This feature is a part of Lil BUB Week. Unfortunately, today is the last day!

We are so sad to say this, but it's the last day of Lil BUB Week. It was fun while it lasted, and we learned a lot about her, but even good, magical things like week-long cat coverage come to an end. To end it on a positive note, we have an interview with the co-director of Lil BUB & Friendz, which premiered last night at the TriBeCa film festival. She discusses the making of the documentary in addition to cats and memes online. After you read it, catch up with the other features we did earlier in the week to celebrate Lil BUB, the most amazing cat in the world.

 

There were over 10,000 people from all over the world who had come just to watch cat videos online on a big screen.

 

How did you discover Lil BUB before there was ever an idea to do a documentary?
Discovering BUB was actually through VICE. One of our editors had done a post on BUB with a video of hers. Normally I would never watch cat videos, and that wasn’t something that I was really up on. I watched our video, and I was like, "Holy shit, this cat is awesome."

It wasn’t actually there that it all started, though. I heard about the Internet Cat Video Festival in Minneapolis last year, and to me it was amazing and hilarious that a museum was putting on a festival devoted to cat videos. So I pitched an idea to make a 10-minute piece on it for VICE, to meet crazy cat people, and I thought it could be fun to get a celebrity cat on board. Knowing that we had worked with BUB before, I just reached out and Mike who was totally down and ended up coming with us. So that was when I first met BUB for real, and it was love at first sight. Honestly, we just loved that cat immediately, and we knew that she had an interesting story and that it could be more than just a little video with her, so we kept going. 

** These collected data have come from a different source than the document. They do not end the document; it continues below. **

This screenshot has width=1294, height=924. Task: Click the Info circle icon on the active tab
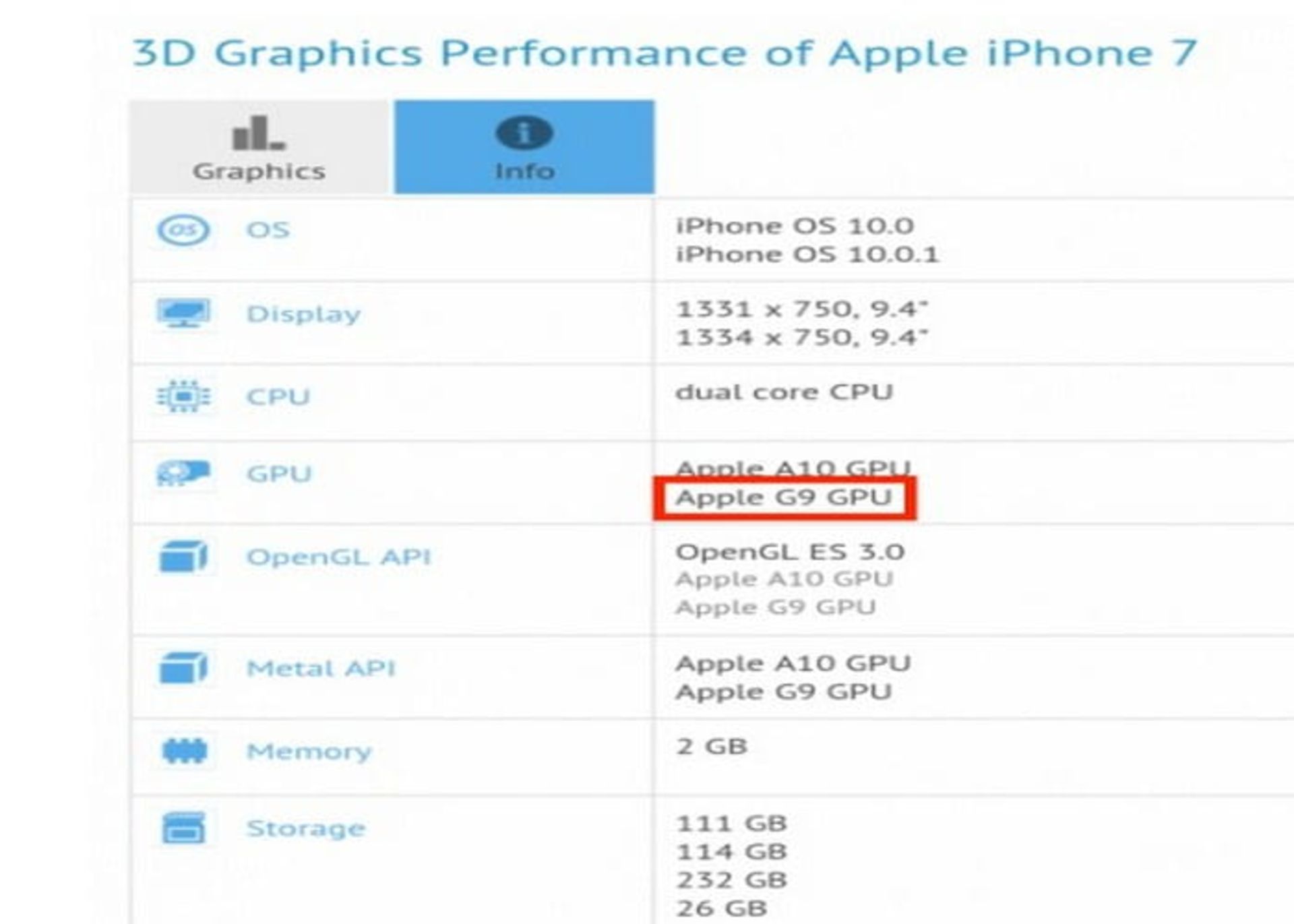tap(522, 132)
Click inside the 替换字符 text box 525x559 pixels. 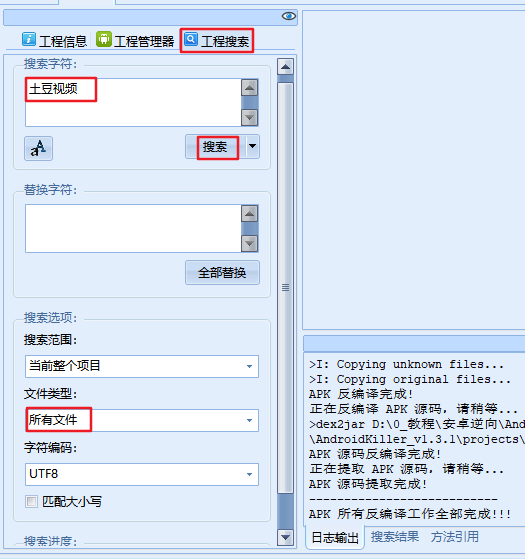coord(133,229)
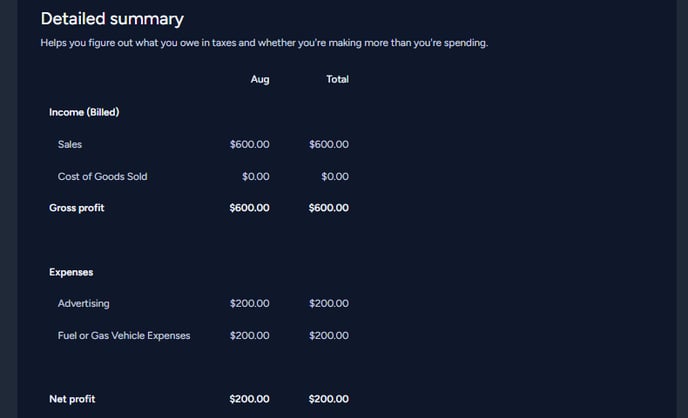688x418 pixels.
Task: Click the Aug Advertising amount $200.00
Action: tap(250, 304)
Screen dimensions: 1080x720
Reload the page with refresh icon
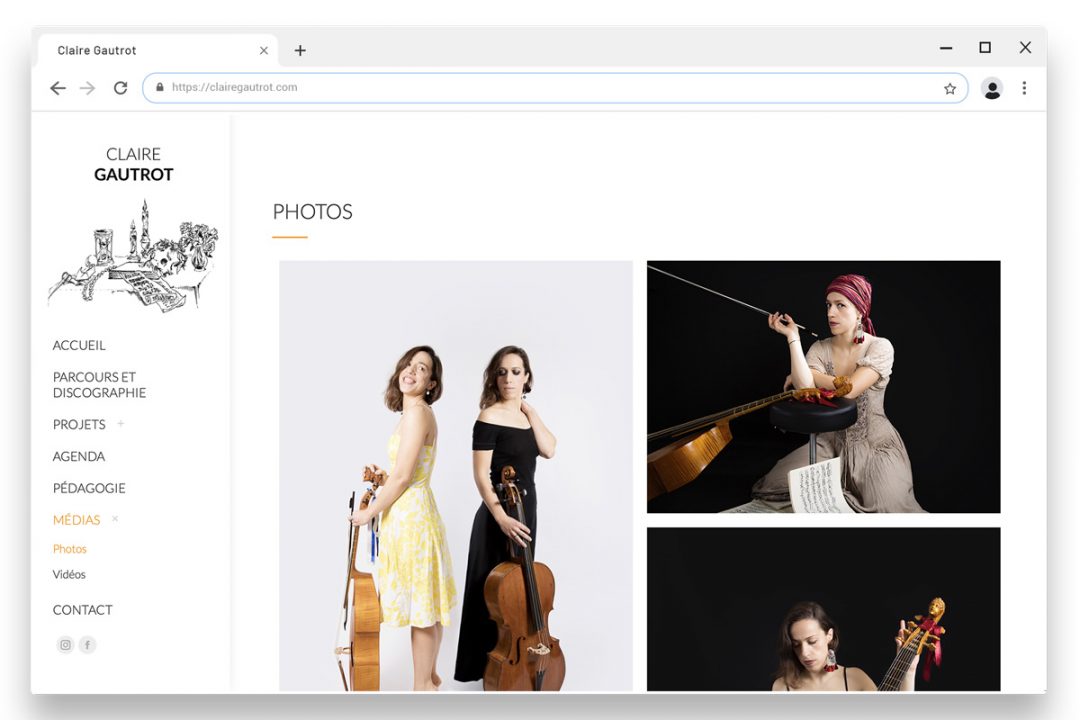coord(120,88)
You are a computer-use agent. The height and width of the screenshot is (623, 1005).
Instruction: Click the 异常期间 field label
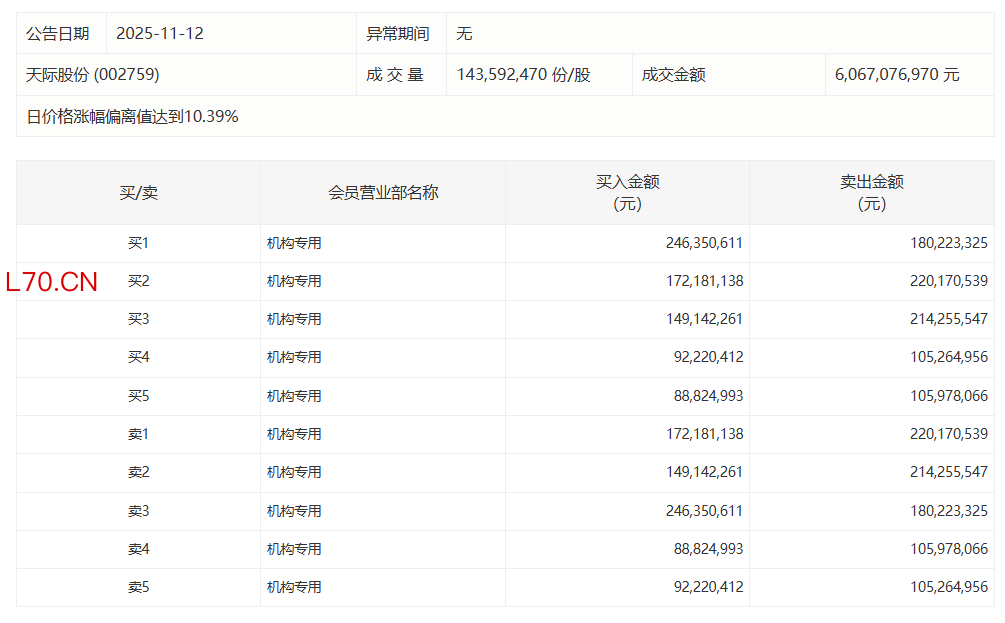(397, 33)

How long did it take to get everything together and filmed?
Mike was a fan of VICE, so it was easy to get him to agree to going to the festival with us and letting us film him. We got along with him really well, so he invited us back to his home with BUB. Overall, it was five months of filming, and it was just laughs the entire time. We were having the best time ever doing this whole project, and we met a lot of interesting people outside of BUB’s immediate family. We hung out with Grumpy Cat, Ben Lashes (and all the celebrity memes who he manages), so that was cool. We also met with a bunch of people who are semi-experts on the whole Internet and social media cat craze, so that was also really interesting.

Did you conceive the idea to tell the stories of many different memes and cats through BUB, or did that just sort of happen naturally?
BUB was always our go-to. There was definitely something there without BUB. That festival was the most ridiculous event I’ve ever been to in my entire life. There were over 10,000 people from all over the world who had comejust to watch cat videos online on a big screen. That, to me, was the huge eye opener in realizing that this is relevant. Cats are total pop icons for some of these people, who spend hours watching them online. But BUB was the obvious star of the film, and we got along so well with her owner. She is just the most amazing creature on the planet, so yeah, she is definitely the star. She is our little starlet, for sure.

 

This is the next step in what I we see as pop culture icons. These cats are almost replacing our previous pop culture icons.

 

What’s your opinion both within the documentary and otherwise on how people have become inspired by animals they see online?
It's really interesting. This is the next step in what I we see as pop culture icons. These cats are almost replacing our previous pop culture icons. I feel like BUB, Grumpy Cat, and Nyan Cat are like the new Hello Kitties. They are like the new Garfields, but even more so than that. They have followings, like Twitter followers and Instagram followers in the millions; their Youtube videos are totally surpassing most other famous peoples' views. It’s cool to see how you can now make something famous, or you can be famous via the Internet, and it doesn’t have to be a human. A cat can be like an indie rock band with its own Youtube channel and selling merchandise; people can make money off of it.

I thought that part in the documentary when they said BUB was selling more merch than Bon Iver was incredible. People are going to be stunned.
It was crazy to hear about that [Laughs].

Who were the craziest people you met during the making of the documentary?
We met some crazy characters who were kind of trying to make their cat famous in regards to how BUB is famous. There are people out there who are trying to follow in BUB’s footsteps and make their cats famous online, but they don’t all have that special look BUB has, so good luck to them [Laughs].

What was the overarching message you were trying to convey with this documentary?
To make a fun, heartwarming movie about a cat. I wanted people to really like it and come out of the theater laughing and crying and being able to relate to it to a certain extent. Everybody has had a pet and knows how they feel about their pet, so it's highly relatable. What was most interesting to me was this new Internet that people are starting to really understand better—like how you can be famous online.